Evaluation of the Influence of Gadolinium Doped Ceria Particle Size on the Electrochemical Performance and Microstructure of Nickel-Gadolinium Doped Ceria Anodes

Abstract

Composite anodes consisted of nickel-gadolinium doped ceria (Ni-GDC) cermet increasingly gain a lot of attention as they have potential to be a beneficial solution for the intermediate temperature solid oxide fuel cells. In this paper, the influence of the initial microstructure of Ni-GDC anode on the electrochemical performance and its deterioration in 100-h operation are investigated.

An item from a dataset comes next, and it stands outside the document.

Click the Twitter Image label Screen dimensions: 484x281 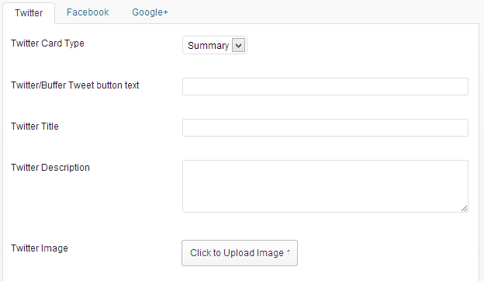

The initial microstructure of investigated anodes is determined by the different aspect ratios and sizes of GDC powder used in the fabrication, but all anodes had the same initial chemical compositions of NiO:GDC=60:40 vol%. The microstructure of the fabricated anodes has been investigated by focused ion beam - scanning electron microscopy tomography (FIB-SEM) and quantitatively evaluated to deliver the factors expressing the microstructural characteristics, especially important ones for the electrochemical performance: Triple-Phase-Boundary (TPB) density, Double-Phase-Boundary (DPB) density and tortuosity factor. From the experimentation, contribution of the Ni-GDC microstructure to the anode electrochemical performance is discussed.